The Tories need a new approach to cities – in Scotland, but also across the UK. Scottish Tories developed an attractive policy on renewal for Scotland’s town centres. If they extend that to cities and add in crime and housing policy they will have an intellectual base for fighting back. In urban areas. And they should focus particularly on the most overlooked of voters – the suburban households.
I think this is wise. The scale of Salmond’s triumph obscures the fact that this may prove to be as good as it gets for the SNP. Voters did not mind a minority ministry and were, on the whole, happy to forgive or excuse its failings. They will not, I suspect, be quite so charitable towards a majority SNP government. And with Labour in disarrary and the Lib Dems irrelevant, there is, jings, space for the Scottish Conservative and Unionist party to be heard.Finally, taxation. There is a commonly held myth that voters in Scotland are more collectivist, and thus more willing – indeed eager – to pay more tax. The unspoken dimension of the debate about more powers for the Scottish Parliament is that Scots will be willing to pay higher taxes. Not true now, and in 2015 after four years of squeezed living standards the idea looks preposterous. Yet that is precisely when the SNP plan to hike income tax by 5p when they introduce local income tax. A properly positioned Tory party could exploit the anger of Scotland’s “squeezed middle”.

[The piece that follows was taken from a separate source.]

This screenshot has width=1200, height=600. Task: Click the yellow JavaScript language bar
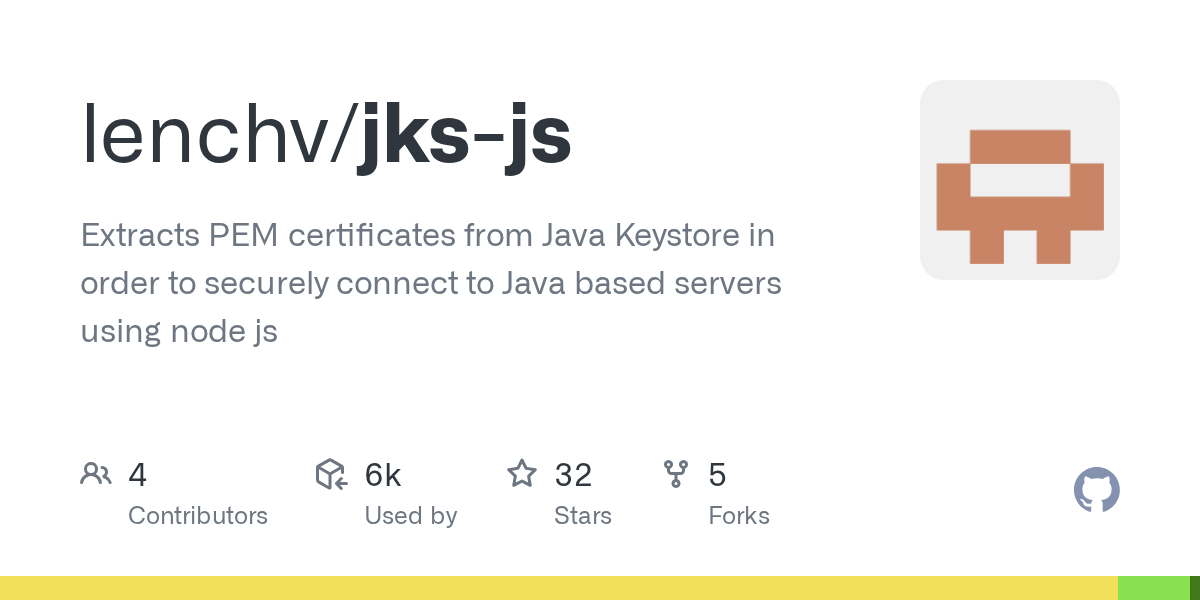click(560, 587)
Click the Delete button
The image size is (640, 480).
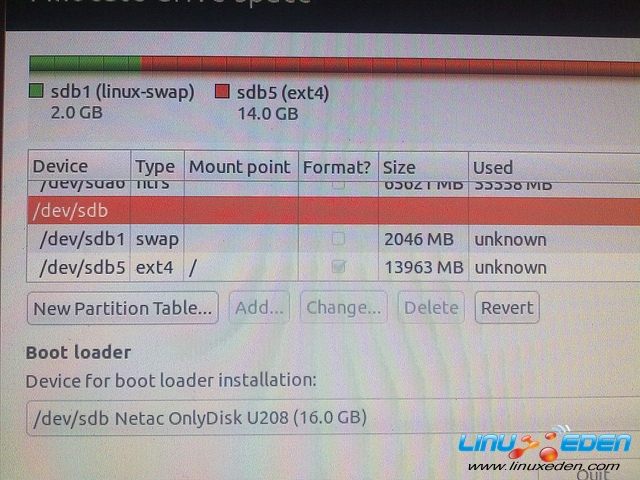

Granted, that means finding accomplished media-performers to sell a common-sense, tell-it-like-it-is approach to opposition (Ruth Davidson is one obvious “new voice” to play a role here) and granted too some parts of the press will still be reluctant to listen to the Tories. Nonetheless, there is an opportunity here.
Crucially, however, the Tories must not be fixated by the constitution to the exclusion of all else. Indeed, I think they should be happy to embrace a referendum provided it is a simple Yes/No plebiscite, not one offering a third “devo-max” option. Law and order and taxation; education and public sector reform are just as important as the constitution and the Tories should concentrate on these areas, “talking up” what may be achieved within the existing constitutional arragements and asking why the SNP still cling in so many areas to policy views that date from Labour’s pre-Blair era. “Scotland can do better than that” should be a vital part of the Tory message, appealling to the Scottish equivalents of the suburban voters in England who voted for Margaret Thatcher, Tony Blair and David Cameron.
That might not win the Tories a majority but they need to be in the business of winning intellectual, conceptual arguments that slowly shift the balance of Scottish politics away from a left-wing consensus that is not as wide or as deep as headline election results have tended to suggest.